By Donya Parrish, MCU VP- Risk Management
A few weeks ago, the blog discussed the board’s role in reviewing loans to officials. Today, we’ll turn to another important check and balance for your credit union — audits on employees’ accounts. Whether this role resides with management, the supervisory committee, or both, likely depends on the size of your credit union.
The bottom line is that no employee should have access to their own accounts, nor to the accounts of anyone in their family or household. A few key steps are required to develop a strong internal control, and it starts with knowing which accounts to restrict and reviewing them on a regular basis to ensure the controls are in place and being managed appropriately.
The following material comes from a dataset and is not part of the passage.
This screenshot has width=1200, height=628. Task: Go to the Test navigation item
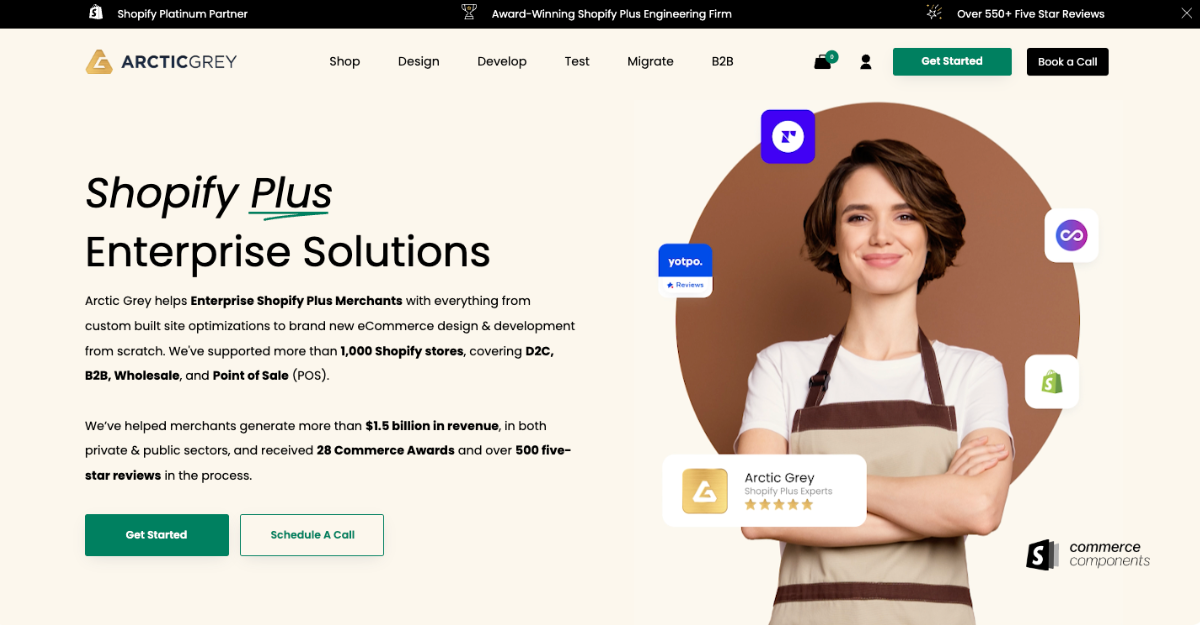(577, 62)
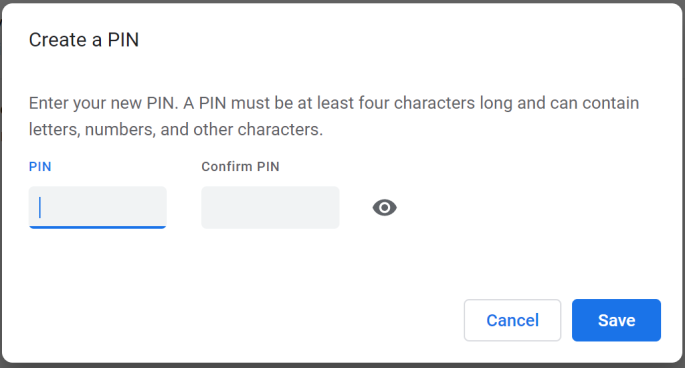Activate the second PIN entry box
The height and width of the screenshot is (368, 685).
[270, 208]
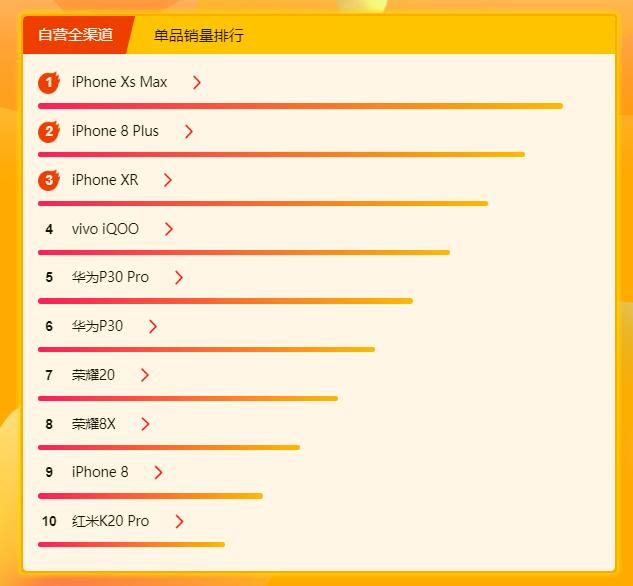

Some credit unions ask for a self-report of family and household accounts, and others rely on their data processing system to help them restrict at the household level. Asking about your credit union’s process is a good place to start if you need help understanding the current landscape for this internal control.
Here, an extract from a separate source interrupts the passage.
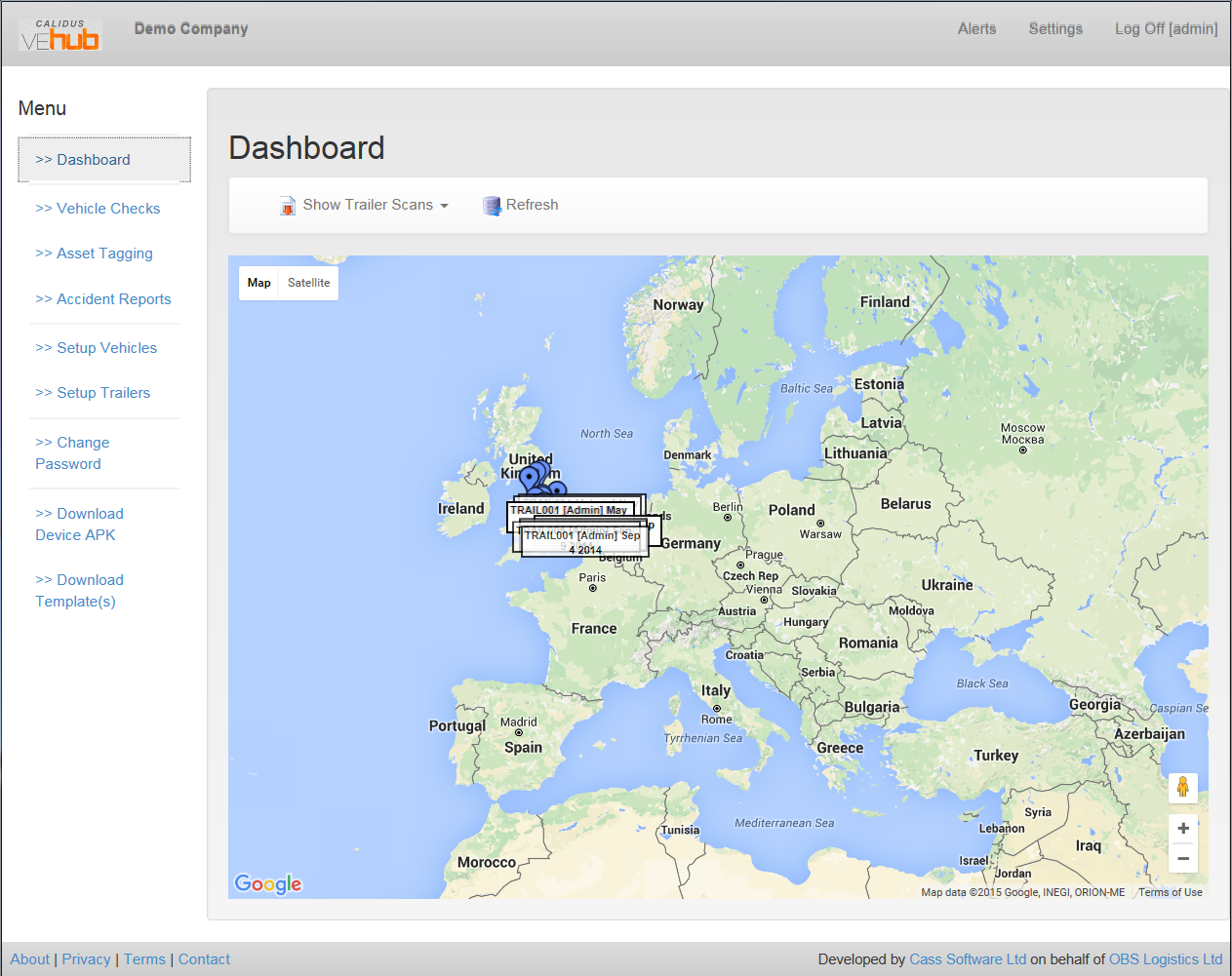The image size is (1232, 976).
Task: Open Alerts in the header
Action: click(976, 29)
Even if your credit union’s HR department or manager is responsible for reviewing employees’ account access, the supervisory committee should also be reviewing reports and ensuring management is included in the restrictions.
The NCUA Supervisory Committee Audit Guide provides the following list of controls to review:
- Loans: Select a sample of at least five employee and official (related party) loans originated during the testing period and list in the report any instances of the following:
- Delinquent loans
- Reversal of late loan fees
- Loans with an interest rate not provided to members
- Loans with a term not in accordance with board-approved policy
- Payments made on the loan directly from the general ledger
- Loans to officials in excess of $20,000 in aggregate; not approved by the board as evidenced by the board meeting minutes
- Loans with collateral not in accordance with board-approved policy
- Shares: Select a sample of at least five employee and official (related party) share accounts and list in the report any instances of the following:
- Negative balance in share account or share draft account at any time during the testing period
- Share or share certificate with a dividend rate not provided to members
- Failure to impose a fee in accordance with credit union policy (Examples include NSF or ATM fees.)
Keep in mind that internal controls are intended to deter fraud and eliminate the opportunity for circumventing procedures, not to suggest that you don’t trust your own team. We have heard plenty of examples of lapses in this control leading directly to losses and misuse of funds.